After 15 months of total active treatment, goals had been achieved. Upper and lower anterior teeth were retracted and uprighted approaching towards their normal position over basal bone, and patient showed good class I dental relationship. Space closure was completed without adverse effects, that is, posterior open bite, deepening of bite. With retraction of upper and lower lips, facial profile was improved (Figure 12).

4. Discussion

The modus of force generation with the case was decompression of the compressed open-coil spring. This decompression force was used here to generate the definitive traction system.

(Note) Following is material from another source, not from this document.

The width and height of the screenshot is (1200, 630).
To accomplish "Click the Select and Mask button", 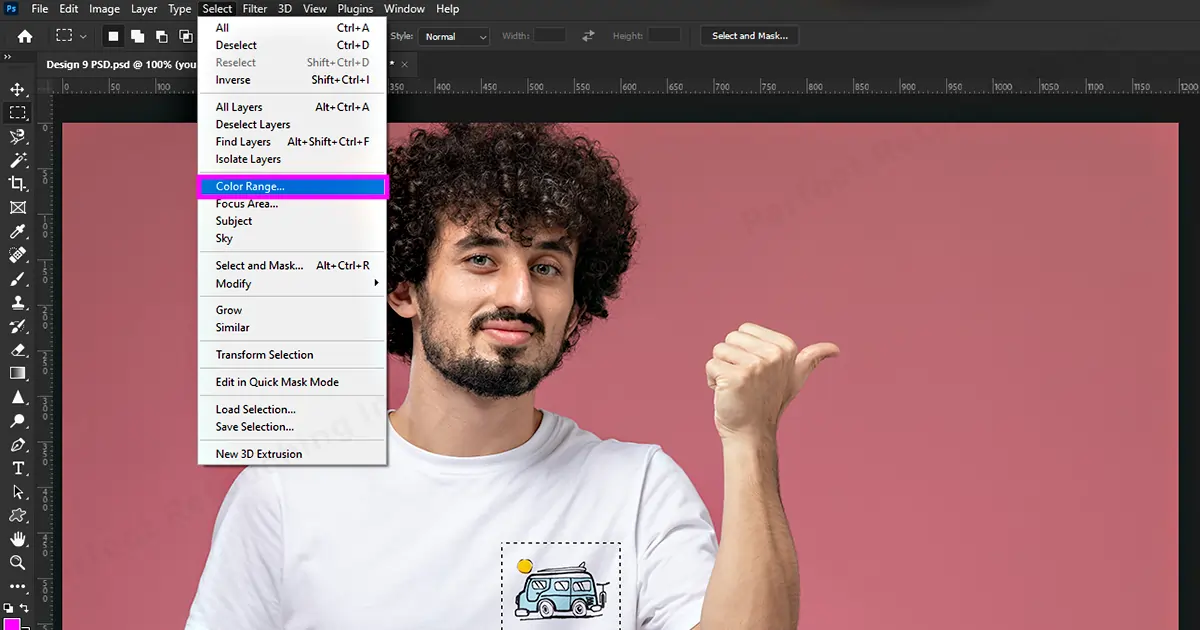I will click(x=749, y=36).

Springs with larger lumen size and smaller wire diameter are indicated for orthodontic use because of their more constant force production [15]. Lumen size of open-coil spring (0.030′′) used in OCRS is definitely larger than that of today’s commercially available closed-coil springs. Boshart et al. [16] compared the load deflection rates of 10 mm lengths for variety of open- and closed-coil springs made of HiT SS and co-chr. The advent of Japanese NiTi archwires led to the introduction of NiTi coil spring. Miura et al. [17] studied the differences between the Japanese NiTi open- and closed-coil springs and SS springs. The closed-coil springs made of SS showed a linear relationship between load and deflection. The NiTi springs, however, demonstrated a superelastic effect, with a constant load for a large range of deflection. Miura et al. [17] also indicated that open-coil springs deliver a relatively more constant load value in superelastic region than the closed-coil spring. Thus, a more desirable continuous force can be obtained from the open-coil spring than the closed-coil spring. Superelastic activity is evident when the open-coil spring is compressed from 75% to 15%. Miura et al. [17] have shown the clinical applicability of open-coil spring with wire a diameter of 0.012 inch, lumen of 0.030 inch, and 150 gm of superelastic activity when spring was compressed between maxillary central incisor and canine. When the pitch of coils spring is changed from fine to coarse, the load value of superelastic activity can still remain the same, and the range of superelastic activity increases [17]. In the case shown here, OCRS provided the efficient method for the extraction space closure and offered a number of advantages.

Advantages
(1) Use of NiTi’s open coil maintains low-load deflection rate, while the design is adjustable for desired length and force level. At varied distance between anterior and posterior attachments, the same spring can be adjusted to control the force levels by varying the guide wire length while preparing the 2nd engagement hook. (For excessive span between posterior molar hook and anterior archwire hook, desired magnitude of force may be delivered without over-compression of the OCRS just by increasing the one of guide wire length.) (2) It is fail-safe for both activation and deactivation (i.e., cannot be overactivated and decompression limit of open coil controlled by the operator). (3) A possibility to offset the OCRS away from mucosa reduces its soft-tissue impingement. (4) Size of posterior engaging hook may be customized according to the size and the shape of posterior attachment. In case of miniscrew anchorage, engaging hook is fabricated enough in size so that it engages miniscrew’s head easily. Sometime, posterior hook in OCRS may not be required if a hole is present in miniscrew’s head. (5) By marking guide wires at specific intervals, force exerted by spring may be calibrated. (6) It is economical than closed-coil spring, and partly prefabrication in stock, reduces chair side time and only require minor adjustments of guide wire length and hook preparation.
With this innovation, clinician does not have to depend only on the conventionally provided approaches, for example, closed-coil springs. OCRS serves as an alternative and take the advantage of low-load deflection rate and long range of action.

Disclosure

This paper has not presented or considered for publication before an organized group.